Conffederate
Confederate

September 11, 2008

This Day

Many of my fellow bloggers are posting tributes to those who fell on 9/11, or recollections of a sort — mine is closest to Ace's, if you care — but I can't form anything of which I'm proud.

I hate to say it, but can't be sure I clearly recall 9/11 anymore, and in fact, I'm pretty sure I don't.

I remember flashes of details, but what I archived of that September morning were little more than a swirl of naked unformed emotions I've never been able to articulate and I know I never will, and I know the memories of that day were rewritten and rewritten again in my mind in the days that followed.

One thing I recall with perfect certainty, without reservation. How unbelievably, beautifully crisp and blue the sky was that morning in the Hudson Valley after it all happened.

I lived in a little town on a bluff overlooking the Hudson River at the time called New Windsor.

In the days and weeks that followed, as the rest of the country was coming to grips with the magnitude of the total loss, we were watching funerals of our neighbors in the surrounding small towns, and hearing the survival stories of others. Again, I don't trust the memories and can't channel the emotions, and I won't cheapen the memories of those lost with what I do recall with forced sentimentality.

Those of you who lost someone that day or part of yourself, you have my sincere condolences. For my neighbor across the street, the NYPD cop that aged years in the months that followed, I'm sorry I could not take on part of your burden.

For the rest, I simply have nothing worth saying.

Sorry.

Posted by Confederate Yankee at September 11, 2008 09:36 AM
Comments

Amen

Posted by: Mark at September 11, 2008 10:16 AM

Nicely stated.

I'm sure other bloggers are all over this, but I couldn't help but notice that google took the time to come up with a special logo commemorating the testing of the Hadron Collider yesterday, but couldn't be bothered to do the same for the anniversary of 9/11. Real classy.

Like you, the google PR folks will say that they don't want to cheapen the memories of that terrible day, but unlike you, they won't mean it.

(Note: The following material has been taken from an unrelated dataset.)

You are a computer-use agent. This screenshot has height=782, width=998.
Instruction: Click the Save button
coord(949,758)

Posted by: Zeus at September 11, 2008 11:16 AM

9/11/2001 was a strange day for me. A friend I'd only known for a few days called and I was still asleep when I heard this frantic voice on the phone saying, "turn on your TV!" I did just as the 2nd plane hit. I admit that at first I thought it was a trailer for some disaster movie. A few minutes later my friend called back asking if he could come over, he "couldn't watch it alone." I thought he was making an excuse, but I said okay. I still felt nothing. It was like that all day long.

I had been going through a family crisis where my Mom had a stroke and the doctors were telling me it was touch and go, emotionally I had nothing left for the disaster. So I watched in a detached way, not allowing any emotion to creep in. I had no emotion left to give for the horror of the day.

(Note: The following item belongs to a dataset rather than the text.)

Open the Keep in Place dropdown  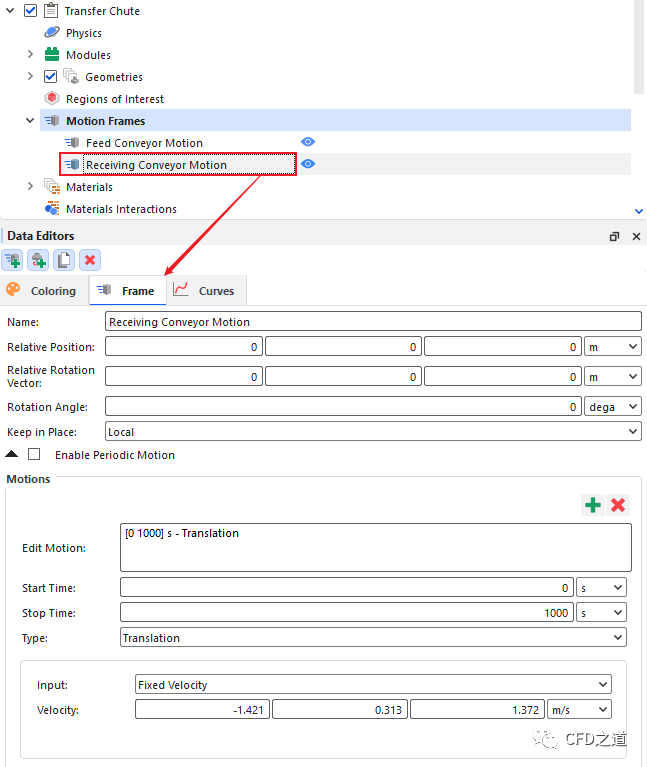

It wasn't until the following day that it hit me. When I saw the full replay of both planes, the fall of the towers, the devastation, the people and their reactions, it finally all hit me. My grown kids were so obviously shaken and really having a hard time absorbing what had happened. I liken it to how I felt as a freshman in college when the word came that the President had been assassinated. Their world had turned upside down in the same way mine had been so many years earlier. When I finally looked to see what they were doing, I found them outside putting up every flag we owned, every piece of bunting, and making homemade signs to put in the windows.

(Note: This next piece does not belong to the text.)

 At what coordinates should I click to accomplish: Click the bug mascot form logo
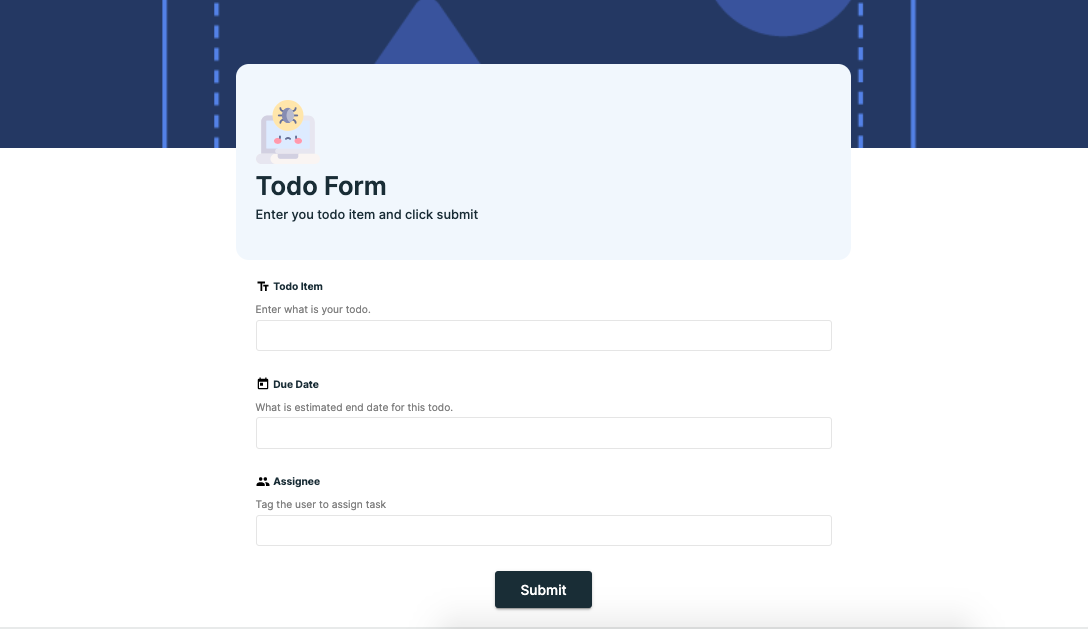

When I realized that Flight 93 that went down in that Shanksville field had crashed very near a small cemetery where some of my early ancestors are buried, I finally lost it. Suddenly it wasn't a movie, it wasn't something that happened 3000 miles away, it was real, it was close to home, and I realized it was all of us, and that everything would be different.

I prayed for those whose lives were lost, I prayed for America, and most of all I prayed for President Bush.

Posted by: Sara at September 11, 2008 12:07 PM

It was surreal but I remember it all too clearly.

Posted by: Shoprat at September 11, 2008 02:02 PM

One of my graduate's, Marjorie Champion Salamone, BS and MS Auburn, office was where the criminals initially struck. They found part of the landing gear there and identified her from her dental records.